Except for her parents, the photograph was really the only thing in this whole house that she'd miss if she never came back.
And that was, unexpectedly, kind of sad.
Claire stood in the doorway for a long moment, looking at her past, and then she closed the door and walked away to whatever the future held.
Chapter Two
Morganville didn't look all that different now from when Claire had first come to town, and she found that really, really odd. After all, when the evil overlords took over, you'd think it would have made some kind of visible difference, at least.
But instead, life still went on - people went to work, to school, rented videos, and drank in bars. The only real difference was that nobody roamed around alone after dark. Not even the vampires, as far as she knew. The dark was Mr. Bishop's hunting time.
Even that wasn't as much of a change as you'd think, though. Sensible people in Morganville had never gone out after dark if they could help it. Instincts, if nothing else.
Claire checked her watch. Eleven a.m. - and she really didn't have to go to the lab. In fact, the lab was the last place she wanted to be today. She didn't want to see her supposed boss Myrnin, or hear his rambling crazy talk, or have to endure his questions about why she was so angry with him. He knew why she was angry. He wasn't that crazy.
Her dad had been right on the money. She intended to spend the day trying to help Shane.

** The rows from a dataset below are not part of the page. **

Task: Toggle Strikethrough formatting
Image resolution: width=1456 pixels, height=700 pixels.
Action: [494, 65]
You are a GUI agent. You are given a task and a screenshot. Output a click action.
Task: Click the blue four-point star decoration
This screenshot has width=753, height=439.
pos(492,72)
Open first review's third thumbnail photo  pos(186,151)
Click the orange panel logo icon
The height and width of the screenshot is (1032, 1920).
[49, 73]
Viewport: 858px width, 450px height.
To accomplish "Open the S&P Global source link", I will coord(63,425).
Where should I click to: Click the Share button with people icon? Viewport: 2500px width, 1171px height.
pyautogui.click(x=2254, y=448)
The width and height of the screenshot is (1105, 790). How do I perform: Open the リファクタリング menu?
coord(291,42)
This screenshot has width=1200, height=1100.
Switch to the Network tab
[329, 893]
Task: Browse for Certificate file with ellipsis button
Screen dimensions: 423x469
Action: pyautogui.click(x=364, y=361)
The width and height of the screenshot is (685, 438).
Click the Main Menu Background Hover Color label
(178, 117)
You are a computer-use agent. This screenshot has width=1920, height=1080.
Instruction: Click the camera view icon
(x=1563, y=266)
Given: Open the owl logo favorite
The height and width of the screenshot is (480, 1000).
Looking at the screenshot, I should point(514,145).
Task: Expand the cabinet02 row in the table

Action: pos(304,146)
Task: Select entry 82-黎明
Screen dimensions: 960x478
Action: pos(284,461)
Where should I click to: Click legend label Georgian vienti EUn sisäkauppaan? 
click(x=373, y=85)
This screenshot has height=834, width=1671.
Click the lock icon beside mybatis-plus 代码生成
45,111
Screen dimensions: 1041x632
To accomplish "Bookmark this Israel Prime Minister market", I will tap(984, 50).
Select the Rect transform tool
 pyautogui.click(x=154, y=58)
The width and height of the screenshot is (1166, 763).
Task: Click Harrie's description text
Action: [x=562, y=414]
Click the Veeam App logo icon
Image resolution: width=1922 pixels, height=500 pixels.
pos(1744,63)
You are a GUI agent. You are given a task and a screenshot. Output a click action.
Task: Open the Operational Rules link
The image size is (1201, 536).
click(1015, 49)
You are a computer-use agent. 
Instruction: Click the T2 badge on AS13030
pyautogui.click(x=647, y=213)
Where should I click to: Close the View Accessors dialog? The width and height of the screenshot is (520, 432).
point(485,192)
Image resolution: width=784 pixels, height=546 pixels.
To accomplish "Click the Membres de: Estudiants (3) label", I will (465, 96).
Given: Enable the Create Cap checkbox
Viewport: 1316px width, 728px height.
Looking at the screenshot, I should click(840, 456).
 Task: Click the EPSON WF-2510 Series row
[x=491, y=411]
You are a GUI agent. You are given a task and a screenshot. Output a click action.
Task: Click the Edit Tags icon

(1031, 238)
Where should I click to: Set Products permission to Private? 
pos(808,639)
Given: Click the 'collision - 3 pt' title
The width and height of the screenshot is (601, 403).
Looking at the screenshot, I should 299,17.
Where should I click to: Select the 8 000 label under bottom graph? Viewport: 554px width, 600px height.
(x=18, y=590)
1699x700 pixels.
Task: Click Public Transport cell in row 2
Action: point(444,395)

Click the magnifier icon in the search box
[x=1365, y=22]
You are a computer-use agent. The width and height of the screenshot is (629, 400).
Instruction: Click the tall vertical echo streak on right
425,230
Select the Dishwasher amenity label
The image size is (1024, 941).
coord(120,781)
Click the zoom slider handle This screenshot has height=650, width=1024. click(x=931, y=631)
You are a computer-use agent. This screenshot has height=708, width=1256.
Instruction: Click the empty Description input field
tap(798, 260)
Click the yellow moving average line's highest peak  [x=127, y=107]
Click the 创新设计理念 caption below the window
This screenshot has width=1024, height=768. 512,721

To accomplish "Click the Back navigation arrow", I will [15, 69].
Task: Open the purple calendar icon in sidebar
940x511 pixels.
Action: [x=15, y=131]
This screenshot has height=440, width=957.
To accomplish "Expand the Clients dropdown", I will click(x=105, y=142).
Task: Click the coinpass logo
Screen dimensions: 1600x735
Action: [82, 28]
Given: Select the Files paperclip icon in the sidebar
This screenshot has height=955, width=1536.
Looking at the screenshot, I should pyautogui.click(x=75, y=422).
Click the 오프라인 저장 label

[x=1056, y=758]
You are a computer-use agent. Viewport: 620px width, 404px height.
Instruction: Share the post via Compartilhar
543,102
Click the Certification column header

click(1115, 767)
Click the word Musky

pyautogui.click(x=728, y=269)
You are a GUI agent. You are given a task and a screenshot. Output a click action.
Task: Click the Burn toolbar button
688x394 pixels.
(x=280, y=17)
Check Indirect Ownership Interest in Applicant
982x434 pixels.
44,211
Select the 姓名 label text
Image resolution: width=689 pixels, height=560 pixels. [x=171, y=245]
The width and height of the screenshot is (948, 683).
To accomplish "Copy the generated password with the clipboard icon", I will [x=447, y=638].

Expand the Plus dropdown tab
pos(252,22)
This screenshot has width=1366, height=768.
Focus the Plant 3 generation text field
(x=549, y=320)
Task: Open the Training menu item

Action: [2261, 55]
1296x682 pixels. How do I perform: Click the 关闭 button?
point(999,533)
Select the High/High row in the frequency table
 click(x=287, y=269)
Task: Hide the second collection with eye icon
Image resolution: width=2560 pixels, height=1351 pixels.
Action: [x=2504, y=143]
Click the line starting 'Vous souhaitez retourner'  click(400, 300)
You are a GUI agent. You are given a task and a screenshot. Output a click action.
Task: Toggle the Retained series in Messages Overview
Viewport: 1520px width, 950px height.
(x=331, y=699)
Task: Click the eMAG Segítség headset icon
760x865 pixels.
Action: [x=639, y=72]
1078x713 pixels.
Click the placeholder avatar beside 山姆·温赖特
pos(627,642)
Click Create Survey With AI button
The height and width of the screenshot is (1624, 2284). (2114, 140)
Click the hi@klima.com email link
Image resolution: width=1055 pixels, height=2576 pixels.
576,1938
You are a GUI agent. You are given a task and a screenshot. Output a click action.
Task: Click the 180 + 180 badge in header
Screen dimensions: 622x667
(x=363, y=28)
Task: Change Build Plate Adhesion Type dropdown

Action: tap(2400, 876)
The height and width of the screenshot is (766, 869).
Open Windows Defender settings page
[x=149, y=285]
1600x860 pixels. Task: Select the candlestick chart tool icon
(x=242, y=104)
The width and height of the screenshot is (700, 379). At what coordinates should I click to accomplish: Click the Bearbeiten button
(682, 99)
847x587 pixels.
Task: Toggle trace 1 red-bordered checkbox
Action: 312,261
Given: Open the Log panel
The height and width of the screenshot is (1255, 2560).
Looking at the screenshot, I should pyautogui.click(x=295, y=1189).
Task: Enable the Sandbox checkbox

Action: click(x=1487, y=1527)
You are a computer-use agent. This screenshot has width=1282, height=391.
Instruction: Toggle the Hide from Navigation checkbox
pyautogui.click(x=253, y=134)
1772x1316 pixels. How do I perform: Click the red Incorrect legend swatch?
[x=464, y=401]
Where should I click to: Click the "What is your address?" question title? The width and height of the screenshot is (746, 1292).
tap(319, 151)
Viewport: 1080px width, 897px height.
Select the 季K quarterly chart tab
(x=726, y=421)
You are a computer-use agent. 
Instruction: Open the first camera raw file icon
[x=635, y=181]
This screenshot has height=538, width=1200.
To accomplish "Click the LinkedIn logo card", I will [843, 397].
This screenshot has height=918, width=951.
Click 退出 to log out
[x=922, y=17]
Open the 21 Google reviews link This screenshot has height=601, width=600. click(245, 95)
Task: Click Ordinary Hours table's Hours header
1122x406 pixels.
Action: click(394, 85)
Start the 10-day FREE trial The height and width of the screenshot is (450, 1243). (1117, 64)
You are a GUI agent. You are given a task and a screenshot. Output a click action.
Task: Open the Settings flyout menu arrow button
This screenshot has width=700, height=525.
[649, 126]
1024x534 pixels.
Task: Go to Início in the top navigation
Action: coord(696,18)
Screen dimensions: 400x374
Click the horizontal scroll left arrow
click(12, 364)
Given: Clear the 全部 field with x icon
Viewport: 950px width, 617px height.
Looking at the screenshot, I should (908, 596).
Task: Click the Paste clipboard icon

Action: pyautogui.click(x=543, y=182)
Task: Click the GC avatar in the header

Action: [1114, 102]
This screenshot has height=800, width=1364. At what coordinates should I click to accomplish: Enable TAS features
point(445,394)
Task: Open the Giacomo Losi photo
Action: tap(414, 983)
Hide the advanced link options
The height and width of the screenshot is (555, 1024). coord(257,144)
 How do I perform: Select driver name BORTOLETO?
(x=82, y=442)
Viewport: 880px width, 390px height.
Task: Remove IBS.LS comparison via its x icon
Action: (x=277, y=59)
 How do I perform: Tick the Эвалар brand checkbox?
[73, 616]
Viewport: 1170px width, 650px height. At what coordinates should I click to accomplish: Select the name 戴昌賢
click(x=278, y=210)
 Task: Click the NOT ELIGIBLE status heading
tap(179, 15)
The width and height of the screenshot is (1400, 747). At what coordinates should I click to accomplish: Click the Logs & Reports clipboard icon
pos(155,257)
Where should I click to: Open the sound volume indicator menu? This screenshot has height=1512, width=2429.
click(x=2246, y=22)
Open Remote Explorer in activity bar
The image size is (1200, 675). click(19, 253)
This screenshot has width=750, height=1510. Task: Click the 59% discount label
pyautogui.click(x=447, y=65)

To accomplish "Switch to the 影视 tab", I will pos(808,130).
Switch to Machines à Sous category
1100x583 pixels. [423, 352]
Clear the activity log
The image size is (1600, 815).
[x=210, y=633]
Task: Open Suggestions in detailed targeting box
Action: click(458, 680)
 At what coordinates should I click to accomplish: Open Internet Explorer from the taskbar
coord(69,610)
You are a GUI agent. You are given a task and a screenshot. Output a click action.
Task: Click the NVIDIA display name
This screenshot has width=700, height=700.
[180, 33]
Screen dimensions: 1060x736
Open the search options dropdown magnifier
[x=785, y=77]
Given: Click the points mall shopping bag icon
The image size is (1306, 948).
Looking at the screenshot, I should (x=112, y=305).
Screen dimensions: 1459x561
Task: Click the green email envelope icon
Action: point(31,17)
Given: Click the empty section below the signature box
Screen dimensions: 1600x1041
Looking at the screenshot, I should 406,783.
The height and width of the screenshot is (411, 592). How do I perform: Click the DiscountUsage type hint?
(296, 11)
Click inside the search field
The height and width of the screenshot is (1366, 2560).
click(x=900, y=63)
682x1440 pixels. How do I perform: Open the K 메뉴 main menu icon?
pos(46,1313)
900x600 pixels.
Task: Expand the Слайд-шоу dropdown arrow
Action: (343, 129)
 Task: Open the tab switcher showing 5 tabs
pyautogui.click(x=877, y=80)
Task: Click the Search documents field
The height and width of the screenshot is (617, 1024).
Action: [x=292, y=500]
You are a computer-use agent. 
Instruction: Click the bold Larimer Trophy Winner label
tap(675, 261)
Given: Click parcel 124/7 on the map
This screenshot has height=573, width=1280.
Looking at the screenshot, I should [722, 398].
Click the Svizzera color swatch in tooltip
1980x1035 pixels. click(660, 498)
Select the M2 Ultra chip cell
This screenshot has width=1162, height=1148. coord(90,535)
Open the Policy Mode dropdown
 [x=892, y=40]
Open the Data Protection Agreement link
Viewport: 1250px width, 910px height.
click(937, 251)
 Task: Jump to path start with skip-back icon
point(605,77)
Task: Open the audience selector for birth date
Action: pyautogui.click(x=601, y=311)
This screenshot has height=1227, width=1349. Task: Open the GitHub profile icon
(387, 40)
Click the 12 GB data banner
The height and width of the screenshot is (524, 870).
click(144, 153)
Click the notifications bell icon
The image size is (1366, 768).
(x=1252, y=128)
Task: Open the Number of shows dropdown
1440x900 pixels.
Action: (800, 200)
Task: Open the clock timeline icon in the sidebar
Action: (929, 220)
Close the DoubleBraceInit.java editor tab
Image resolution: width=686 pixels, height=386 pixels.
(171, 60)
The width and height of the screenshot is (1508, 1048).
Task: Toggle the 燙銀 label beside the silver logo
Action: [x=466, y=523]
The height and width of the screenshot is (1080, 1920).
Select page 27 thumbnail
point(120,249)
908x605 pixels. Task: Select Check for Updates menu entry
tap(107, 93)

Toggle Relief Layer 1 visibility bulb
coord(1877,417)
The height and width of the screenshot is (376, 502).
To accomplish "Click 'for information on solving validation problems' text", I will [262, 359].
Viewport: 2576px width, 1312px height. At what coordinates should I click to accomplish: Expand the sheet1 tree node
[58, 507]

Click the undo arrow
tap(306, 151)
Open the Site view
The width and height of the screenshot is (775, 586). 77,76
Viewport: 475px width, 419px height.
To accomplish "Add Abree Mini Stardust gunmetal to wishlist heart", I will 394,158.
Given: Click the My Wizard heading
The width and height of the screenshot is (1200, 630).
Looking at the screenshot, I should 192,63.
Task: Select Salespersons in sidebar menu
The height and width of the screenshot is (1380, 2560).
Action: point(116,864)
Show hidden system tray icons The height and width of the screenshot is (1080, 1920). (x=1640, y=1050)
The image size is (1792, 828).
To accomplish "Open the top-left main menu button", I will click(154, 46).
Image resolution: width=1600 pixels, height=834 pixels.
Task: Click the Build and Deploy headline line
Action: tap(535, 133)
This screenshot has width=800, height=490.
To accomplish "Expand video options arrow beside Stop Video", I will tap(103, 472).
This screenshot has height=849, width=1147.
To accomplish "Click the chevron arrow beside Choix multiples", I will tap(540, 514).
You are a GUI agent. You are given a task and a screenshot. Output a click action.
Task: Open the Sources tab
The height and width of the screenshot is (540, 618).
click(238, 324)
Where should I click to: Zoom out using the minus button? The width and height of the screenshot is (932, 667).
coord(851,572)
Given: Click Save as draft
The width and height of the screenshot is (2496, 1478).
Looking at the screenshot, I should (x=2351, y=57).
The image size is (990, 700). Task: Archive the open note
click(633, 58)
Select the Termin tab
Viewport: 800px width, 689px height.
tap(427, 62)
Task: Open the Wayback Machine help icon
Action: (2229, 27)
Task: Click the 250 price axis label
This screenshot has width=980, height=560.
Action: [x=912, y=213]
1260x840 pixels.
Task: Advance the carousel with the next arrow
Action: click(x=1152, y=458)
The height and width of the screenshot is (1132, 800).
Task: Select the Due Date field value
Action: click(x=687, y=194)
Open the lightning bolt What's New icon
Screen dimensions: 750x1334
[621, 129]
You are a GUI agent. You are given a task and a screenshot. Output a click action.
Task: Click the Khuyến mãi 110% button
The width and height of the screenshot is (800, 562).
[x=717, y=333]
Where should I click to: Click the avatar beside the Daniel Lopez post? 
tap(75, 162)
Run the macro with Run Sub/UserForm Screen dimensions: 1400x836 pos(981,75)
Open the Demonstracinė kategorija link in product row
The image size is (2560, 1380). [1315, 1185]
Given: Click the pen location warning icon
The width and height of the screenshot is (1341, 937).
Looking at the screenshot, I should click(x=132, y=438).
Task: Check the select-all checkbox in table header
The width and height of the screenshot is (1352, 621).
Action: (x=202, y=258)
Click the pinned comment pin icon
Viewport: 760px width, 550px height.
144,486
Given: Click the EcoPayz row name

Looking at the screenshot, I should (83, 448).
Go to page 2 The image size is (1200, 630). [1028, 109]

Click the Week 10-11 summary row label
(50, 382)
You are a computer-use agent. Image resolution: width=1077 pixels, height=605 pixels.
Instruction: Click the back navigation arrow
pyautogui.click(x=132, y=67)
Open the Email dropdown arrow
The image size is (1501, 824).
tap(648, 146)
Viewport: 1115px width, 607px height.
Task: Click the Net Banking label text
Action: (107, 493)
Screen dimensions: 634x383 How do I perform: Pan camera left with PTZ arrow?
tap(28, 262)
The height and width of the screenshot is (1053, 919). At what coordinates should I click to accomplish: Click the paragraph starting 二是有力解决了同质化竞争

First step: see the mayor of Morganville - Richard Morrell.
Claire didn't have a car, but Morganville wasn't all that big, really, and she liked walking. The weather was still good - a little cool even during the day now, but crisp instead of chilly. It was what passed for winter in west Texas, at least until the snowstorms. They'd had a few days of fall, which meant the leaves were a sickly yellow around the edges instead of dark green. She'd heard that fall was a beautiful season in other parts of the country and the world, but around here, it was more or less a half hour between blazing summer and freezing winter.
As she walked, people noticed her. She didn't like that, and she wasn't used to it; Claire had always been one of the Great Anonymous Geek Army, except when it came to a science fair or winning some kind of academic award. She'd never stood out physically - too short, too thin, too small - and it felt weird to have people focus on her and nod, or just plain stare.